Paul Gladston charts the trajectory of Yu Youhan’s practice from his literati-inspired abstract works, to his political pop paintings to his fusion inspired landscapes — revealing new meanings behind his worth through in-depth interviews with the artist.

…“Diaspora” as a performative action (as a verb rather than as a noun) takes place necessarily in relation to three differing, though mutually interdependent, locations: the location of departure; the location of arrival; and the (desired) location of return ― which is always simultaneously (contemporaneously) the “actual” location of departure and, because of the ineluctable relativity of motion (parallax), another, imaginary/remembered, place. To travel diasporically is always to reach a(n end) point of no (effective) return (if only in retrospect): the traveler either never goes back in actuality to the location of departure (the “definitively” diasporic trajectory), or, upon actual return, experiences an irretrievably disjunctive slippage between place and imagination/memory (qualified only, perhaps, by the interventions of reconstructive memory). In all eventualities, the diasporic traveler is not so much permanently displaced as s/he is dislocated (that is to say, set out of joint) from — while still being (imaginatively) connected to — the location of departure (and by extension that of a desired/imagined return). The journey of the diasporic traveler traces an endless circuit, one that continually overwrites its own beginnings, middles, and ends (insofar as they can be differentiated)…differences inscribed in an eternal return of the same that may or may not be local and/or regional as well as trans-national.

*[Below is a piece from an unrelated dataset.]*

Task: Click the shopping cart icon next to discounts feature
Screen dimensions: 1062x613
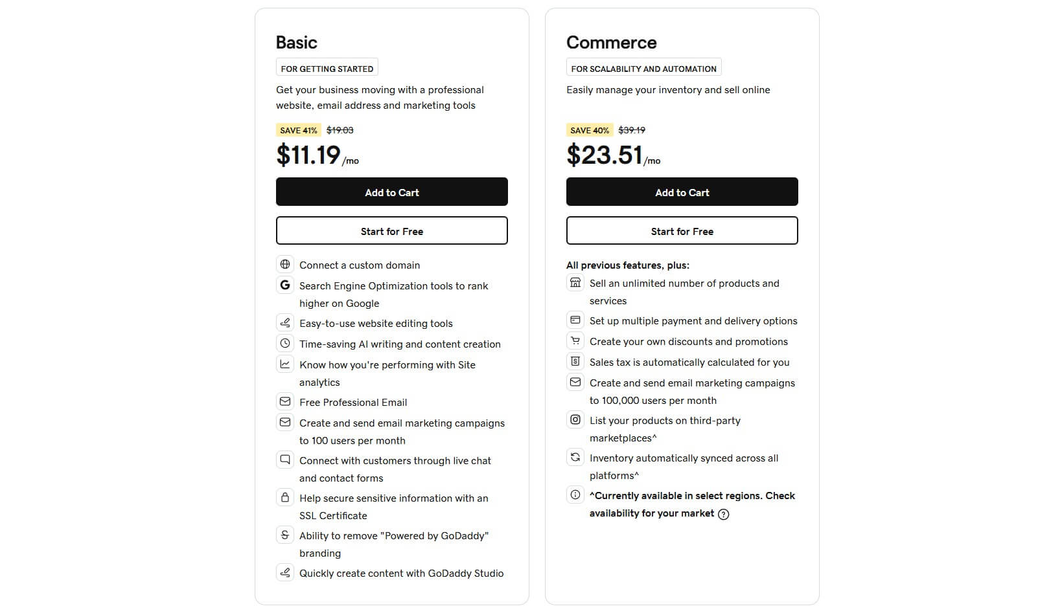Action: (x=575, y=340)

[…] Yu Youhan: There’s a saying in China which is “luo ye gui gen.” This means that you’re born in one place and no matter where you go later on when you get old you will always return to the place where you were born. In other words, it means you start from a certain point and get back to that point in the end. […] Chinese aesthetic points of view change as the positions of the viewer change. A typical example of this is the Chinese garden. When you are in a Chinese garden, what you see changes as you move through the space. When you are in a Western garden the totality of the garden is emphasized. […] I don’t like to use the same style to make paintings all the time. Some artists stick to one style and go deeper and deeper into that style, whereas for myself, I prefer to “shoot a gun and change my position.” There were so many different kinds of Western art in front of us during the 1980s. I was so curious to see what would happen if I tried different types of painting rather than being limited to one style. As I said earlier, I was an art teacher at the time, teaching landscape and scenery painting. I was also very interested in abstraction. So it was my personal interest to get to know different kinds of Western painting styles. I just followed my own feelings. (1) […]

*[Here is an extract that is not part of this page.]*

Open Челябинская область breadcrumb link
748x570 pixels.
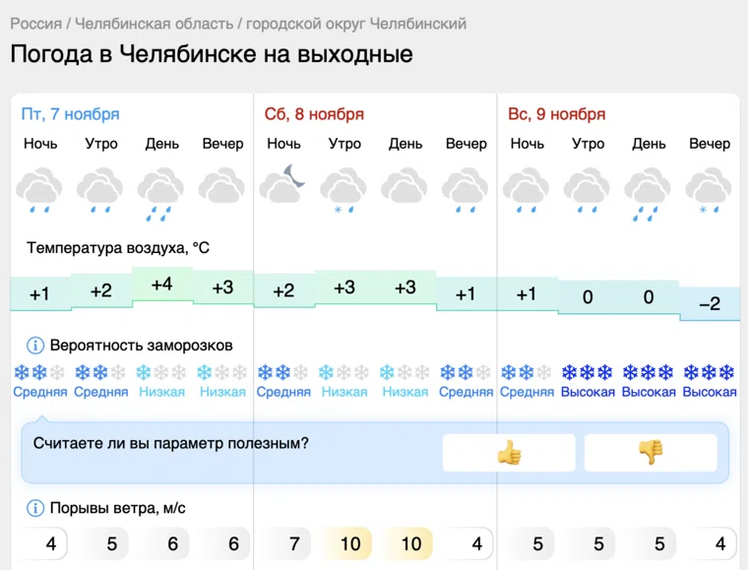(x=155, y=24)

Yu Youhan was born in Shanghai in 1943 during the time of the city’s occupation by invading Japanese forces and before the end of Euro-American colonialist/imperialist dominance in China in 1949. Since his graduation from the Central Academy of Art and Design in Beijing ― one of the very few higher education institutions to have remained open during the Cultural Revolution ― in 1973, Yu has continued to live and work in and around Shanghai. His early development and mature career as a painter has therefore traversed a period of significant upheaval and change in Shanghai that extends from the tumult of the Cultural Revolution to the prodigious socio-economic and political changes of the post-Maoist period.

Yu Youhan (photography by Paul Gladston)
余友涵 (摄影: 葛思缔Paul Gladston)

[…] After the founding of New China in 1949, Shanghai rapidly became a center for both heavy industry and radical leftist politics (Jiang Qing and the other members of the Gang of established a political base in Shanghai during the Cultural Revolution). In spite of the wider tumult initiated by the Cultural Revolution, during the 1960s and into the second half of the 1970s, Shanghai’s social structures remained relatively stable and its industrial productivity high. Shanghai’s importance as a stable source of tax revenues for China’s central government, as well as continuing concerns in Beijing about the city’s cosmopolitan past and enduring political radicalism, meant that it was initially excluded from the economic and social changes initiated by Deng Xiaoping’s Opening and Reform in 1978/1979. Economic and social reforms only began to take hold fully in Shanghai in the early 1990s after Deng’s Southern Tour of 1992. Since then Shanghai has grown exponentially to become the largest city by population in the PRC as well as the busiest container port in the world. […]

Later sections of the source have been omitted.